I now feel certain that a family can eat for $10/person, meet nutritional guidelines, and not dedicate precious hours to the enterprise. So, yeh! for us. But what about the significant portion of our society that can’t afford $10/person/day? Remember – according to the median household income the realistic number is more like $5.60/person/day. How low can you go?
At just over $20 dollars for the family for the day we are on the right track. With a couple minor changes, this day had the potential to reach the the Eating in 3D goal.

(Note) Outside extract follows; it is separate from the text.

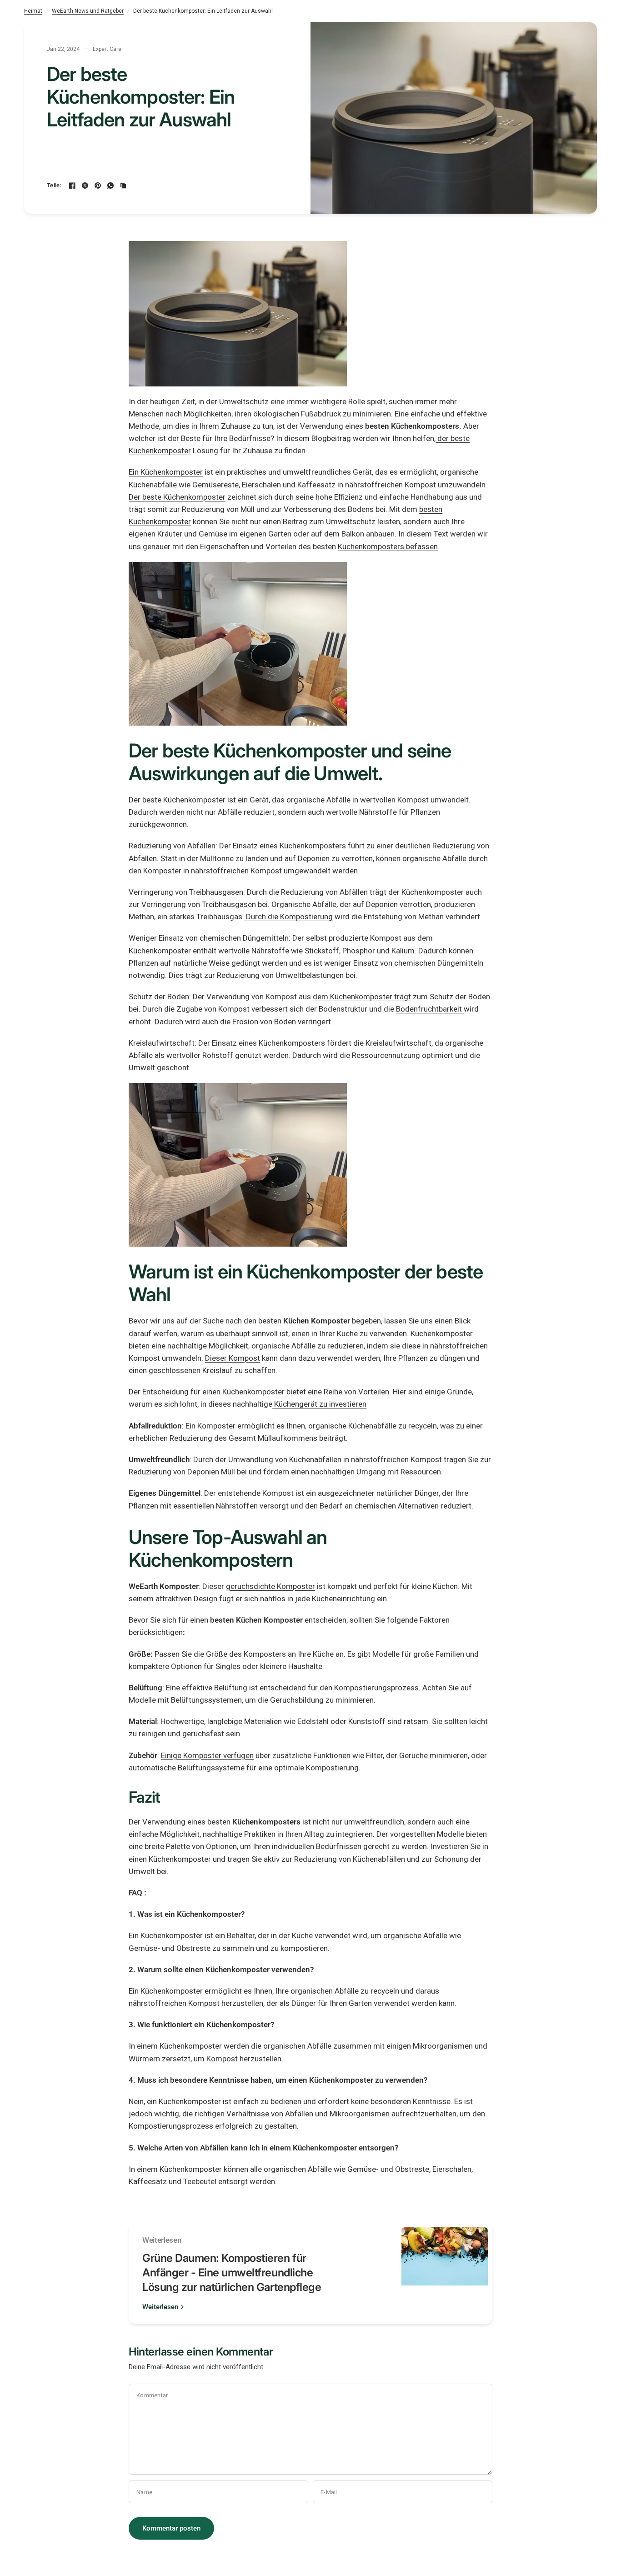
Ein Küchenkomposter (166, 471)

Granola with vanilla yogurt
Peach Yogurt with a banana
Total Daily Expenditure: $6.71
Meatballs and Swiss cheese on 1/2 a bagel
Cod (4 oz)
Total Daily Expenditure: $6.39
1/2 syrup (1/4 cup)
Broccoli & Cheese Baked Potato
Pineapple and apple slices
Cherry tomatoes and baby carrots
Total Daily Expenditure: $7.15
Lessons Learned and Observations
I have a friend who will not eat leftovers. If and when she ever joins us in this eating adventure she will change her tune. Eating last night’s dinner for lunch tomorrow is the easiest path to cheap, effortless, nutritious eats. Once I realized this I started cooking 5 servings of each dinner and immediately putting 2 servings aside in storage containers for the next day.
1) Fill the gaps. Assuming you are well within budget, if you come to the end of dinner and you are short a fruit – have a piece. If you’re missing a serving of whole grains, have a piece of toast before bed.
2) Don’t eat a meal that misses the mark. Celia’s waffles with syrup were woefully inadequate from a nutritional standpoint. Her chart at the end of the day looked like she only had 2 meals. No fruit, no veg, no milk, no protein - just grain and sugar. That is not an effective meal unless the goal is simply to fill ones belly.